During the pendency of this appeal, this court sua sponte ordered the juvenile court to supplement the appellate record with Case No. DL 14112155.
--------
{¶ 5} On December 24, 2014, CCDCFS filed a complaint for neglect and temporary custody in Cuyahoga Juvenile C.P. No. AD14915851. CCDCFS also filed a motion for pre-adjudicatory temporary custody pending resolution of the complaint for temporary custody. Relevant to this appeal, the magistrate (the “custody magistrate”) assigned to preside over Case No. AD14915851 was not the same magistrate assigned to the delinquency matter in Case No. DL14112155.

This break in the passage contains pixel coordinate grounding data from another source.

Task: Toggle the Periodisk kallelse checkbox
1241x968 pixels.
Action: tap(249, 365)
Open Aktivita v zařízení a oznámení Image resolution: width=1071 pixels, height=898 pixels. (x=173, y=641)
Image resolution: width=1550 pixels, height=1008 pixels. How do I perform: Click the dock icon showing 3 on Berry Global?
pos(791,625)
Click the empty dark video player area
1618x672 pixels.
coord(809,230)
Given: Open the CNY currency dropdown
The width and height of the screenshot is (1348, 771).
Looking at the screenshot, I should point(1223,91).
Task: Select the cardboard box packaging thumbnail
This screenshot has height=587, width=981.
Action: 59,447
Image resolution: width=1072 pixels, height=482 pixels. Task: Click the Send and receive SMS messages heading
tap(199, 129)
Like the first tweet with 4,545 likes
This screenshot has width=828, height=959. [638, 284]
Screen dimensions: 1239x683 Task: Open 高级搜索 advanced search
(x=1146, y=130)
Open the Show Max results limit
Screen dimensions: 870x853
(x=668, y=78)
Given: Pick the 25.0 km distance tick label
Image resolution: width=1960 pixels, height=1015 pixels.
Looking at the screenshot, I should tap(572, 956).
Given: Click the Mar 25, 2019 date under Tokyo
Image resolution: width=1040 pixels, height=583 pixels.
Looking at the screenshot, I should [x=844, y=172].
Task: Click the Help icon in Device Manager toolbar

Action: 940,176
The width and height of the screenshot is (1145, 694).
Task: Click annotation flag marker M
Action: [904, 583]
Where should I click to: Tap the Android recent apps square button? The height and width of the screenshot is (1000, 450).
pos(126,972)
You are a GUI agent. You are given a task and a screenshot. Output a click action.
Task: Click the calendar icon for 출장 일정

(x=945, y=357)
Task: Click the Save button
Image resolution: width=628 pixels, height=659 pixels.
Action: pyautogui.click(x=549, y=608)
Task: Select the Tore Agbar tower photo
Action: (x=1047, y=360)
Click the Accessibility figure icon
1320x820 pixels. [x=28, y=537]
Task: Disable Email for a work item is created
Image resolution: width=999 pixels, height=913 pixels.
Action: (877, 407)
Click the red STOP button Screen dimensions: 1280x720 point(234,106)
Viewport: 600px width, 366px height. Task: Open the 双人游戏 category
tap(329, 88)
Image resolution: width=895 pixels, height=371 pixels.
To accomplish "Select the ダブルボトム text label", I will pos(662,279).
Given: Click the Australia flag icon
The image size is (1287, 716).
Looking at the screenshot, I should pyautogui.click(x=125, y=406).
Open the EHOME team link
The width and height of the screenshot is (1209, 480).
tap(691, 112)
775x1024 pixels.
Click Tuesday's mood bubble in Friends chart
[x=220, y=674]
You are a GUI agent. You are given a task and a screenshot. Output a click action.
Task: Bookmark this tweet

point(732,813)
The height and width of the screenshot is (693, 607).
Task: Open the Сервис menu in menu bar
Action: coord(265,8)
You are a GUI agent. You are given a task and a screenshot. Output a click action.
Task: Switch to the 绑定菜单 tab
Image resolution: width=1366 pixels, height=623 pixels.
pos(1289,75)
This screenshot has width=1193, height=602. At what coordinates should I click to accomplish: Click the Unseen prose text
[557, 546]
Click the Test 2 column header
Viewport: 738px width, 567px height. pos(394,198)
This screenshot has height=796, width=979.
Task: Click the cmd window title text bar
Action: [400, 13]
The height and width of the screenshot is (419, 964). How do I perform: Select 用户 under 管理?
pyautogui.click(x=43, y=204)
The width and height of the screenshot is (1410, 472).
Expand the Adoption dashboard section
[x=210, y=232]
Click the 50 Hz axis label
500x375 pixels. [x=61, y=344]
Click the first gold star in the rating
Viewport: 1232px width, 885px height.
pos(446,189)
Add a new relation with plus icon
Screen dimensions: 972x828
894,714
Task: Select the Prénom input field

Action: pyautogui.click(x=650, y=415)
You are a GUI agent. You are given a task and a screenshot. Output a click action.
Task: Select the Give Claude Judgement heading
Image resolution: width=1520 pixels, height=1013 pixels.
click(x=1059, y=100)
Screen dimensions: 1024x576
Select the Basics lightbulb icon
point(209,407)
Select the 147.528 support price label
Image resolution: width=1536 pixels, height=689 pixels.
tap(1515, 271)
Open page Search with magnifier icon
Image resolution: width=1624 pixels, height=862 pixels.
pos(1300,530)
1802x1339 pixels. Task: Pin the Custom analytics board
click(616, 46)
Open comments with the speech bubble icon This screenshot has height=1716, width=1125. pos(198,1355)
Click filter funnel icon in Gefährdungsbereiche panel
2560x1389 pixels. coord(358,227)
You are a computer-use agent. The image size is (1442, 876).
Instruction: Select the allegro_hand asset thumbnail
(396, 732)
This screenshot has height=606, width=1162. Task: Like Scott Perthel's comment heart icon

{¶ 6} On January 23, 2015, the custody magistrate conducted a hearing on the neglect complaint and motion by CCDCFS for pre-adjudication temporary custody. In her Pre–Trial Order and Findings of Fact and Emergency Temporary Custody decision, the custody magistrate granted CCDCFS's motion for pre-adjudicatory temporary custody. In her order, the custody magistrate noted that CCDCFS's social worker, Daline Lance (“Lance”), had not yet filed a case plan “which was due on December 13, 2014,” pursuant to the delinquency magistrate's order in Case No. DL14112155. As a result, the custody magistrate scheduled a contempt of court hearing for “Social Worker Lance to be heard.”
{¶ 7} On February 24, 2015, the custody magistrate held a hearing to determine whether Lance should be found in contempt for failing to file a timely case plan. At the hearing, Lance testified that in her 18–year career as a social worker she has never filed an untimely case plan. With respect to this case, Lance testified that she was assigned to A.B.'s case in May 2014. Lance stated that she was not present at the emergency custody hearing and was unaware of the delinquency magistrate's December 13, 2014 deadline. According to Lance, she was notified by the assistant county prosecutor, via email, that the case plan was due by January 23, 2015. Lance testified that she relied on the prosecutor's instructions and filed the case plan on January 23, 2015, believing she had “filed it timely.”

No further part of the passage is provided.